Revenues from recorded music in the US last year grew 12% to $9.8 billion (£7.42bn) at estimated retail value, according to new figures from the RIAA.
Revenues in 2018 measured at wholesale value also grew 12% to $6.6bn (£5bn).
For the third year in a row, growth was driven by increased revenues from subscription services including Spotify, Apple Music and Amazon Music. Subscriptions reached 50.2 million, up from 35.3m in 2017.
Streaming growth was offset by decreases in digital and download sales. Download album sales were down 25% to $500m (£378.6m), while track sales were down 28% to $490m (£371m).
While the US business is, like the UK, benefiting from the streaming boom, it is not yet back to the peak. The RIAA figures are still some way off the $10.7bn (£8.1bn) in 2007.

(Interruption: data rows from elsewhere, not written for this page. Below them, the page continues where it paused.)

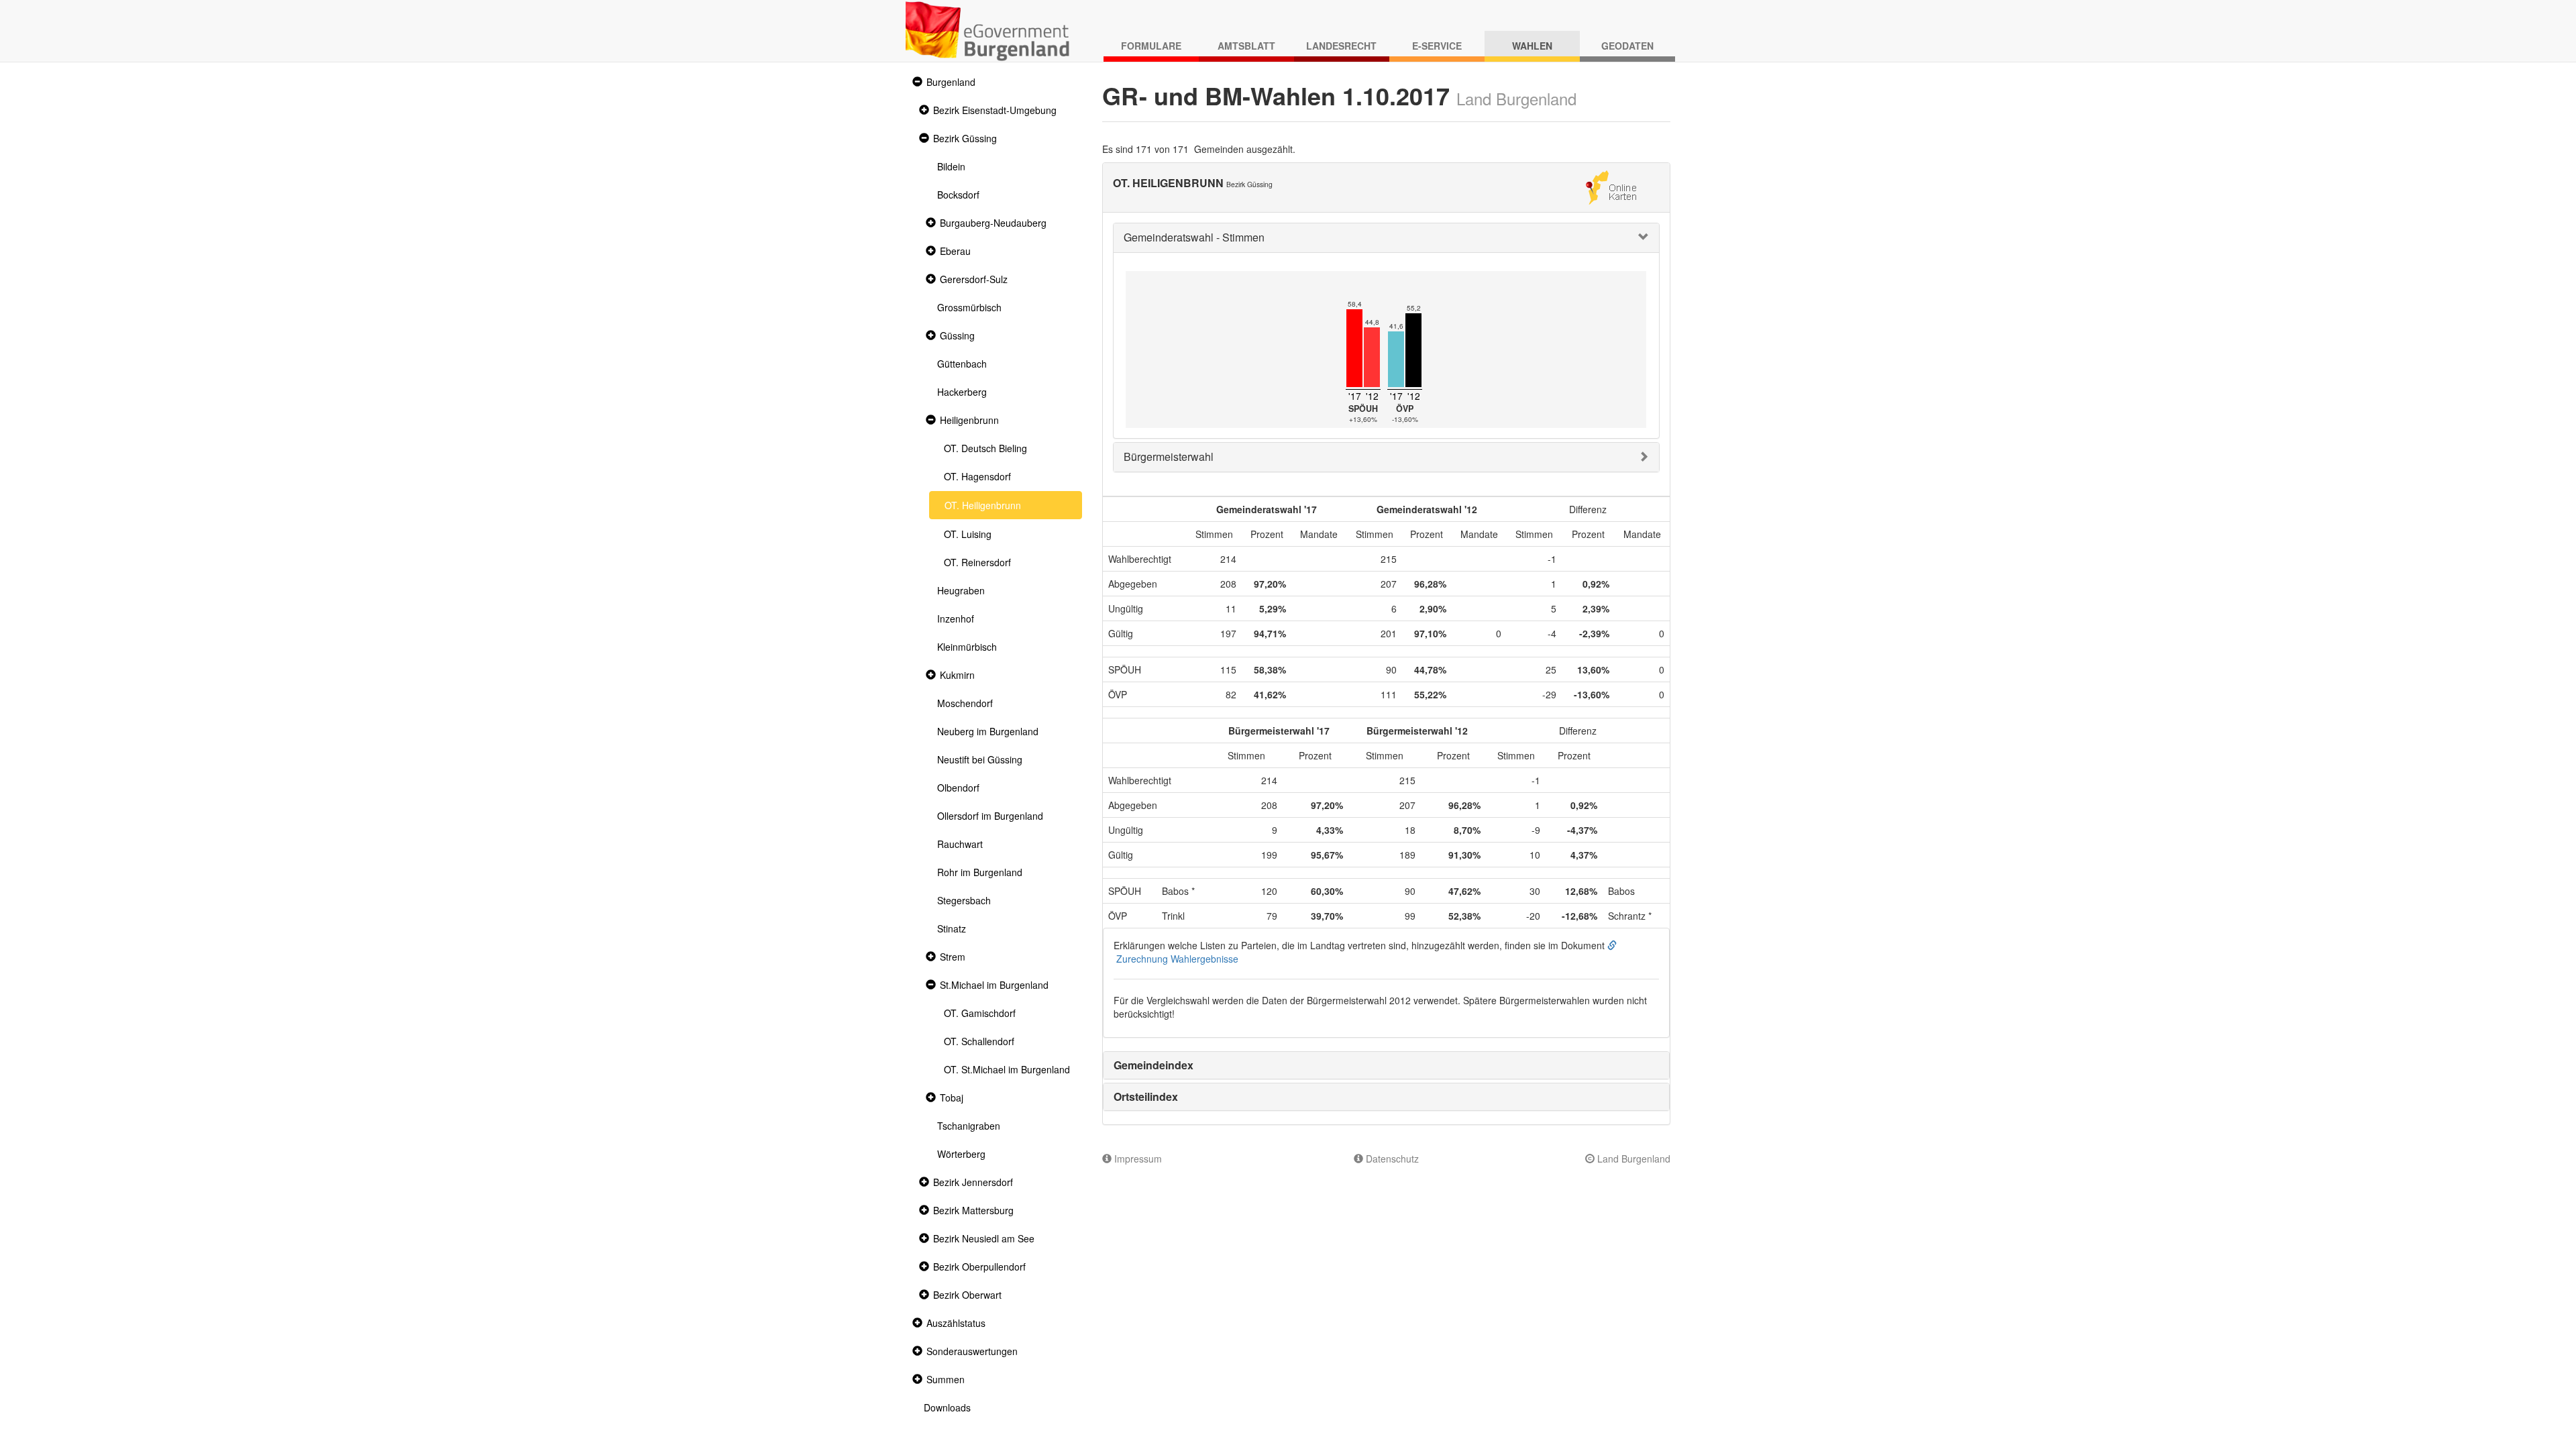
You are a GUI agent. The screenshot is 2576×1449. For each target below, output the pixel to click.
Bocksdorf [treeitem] (958, 194)
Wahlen (1532, 45)
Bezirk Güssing (965, 138)
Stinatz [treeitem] (951, 928)
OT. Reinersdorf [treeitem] (977, 562)
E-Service (1437, 45)
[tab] (1387, 237)
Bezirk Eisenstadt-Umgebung (995, 110)
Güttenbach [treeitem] (962, 363)
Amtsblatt (1246, 45)
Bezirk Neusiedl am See (983, 1238)
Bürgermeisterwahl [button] (1169, 456)
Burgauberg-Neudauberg (993, 222)
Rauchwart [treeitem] (960, 844)
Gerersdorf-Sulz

Revenues from shipments of physical decreased to $1.15bn (£871m), down 23% from 2017. At estimated retail value, CDs fell 34% to $698m (£528.5m), the first time revenues from CDs were less than $1bn since 1986.
“Make no mistake, many challenges continue to confront our community,” said RIAA CEO/chairman Mitch Glazier. “As noteworthy as it is for the business to approach $10 billion in revenues again, that only returns US music to its 2007 levels. Stream-ripping, and a lack of accountability for many Big Tech companies that drive down the value of music, remain serious threats as the industry strives for additional growth.”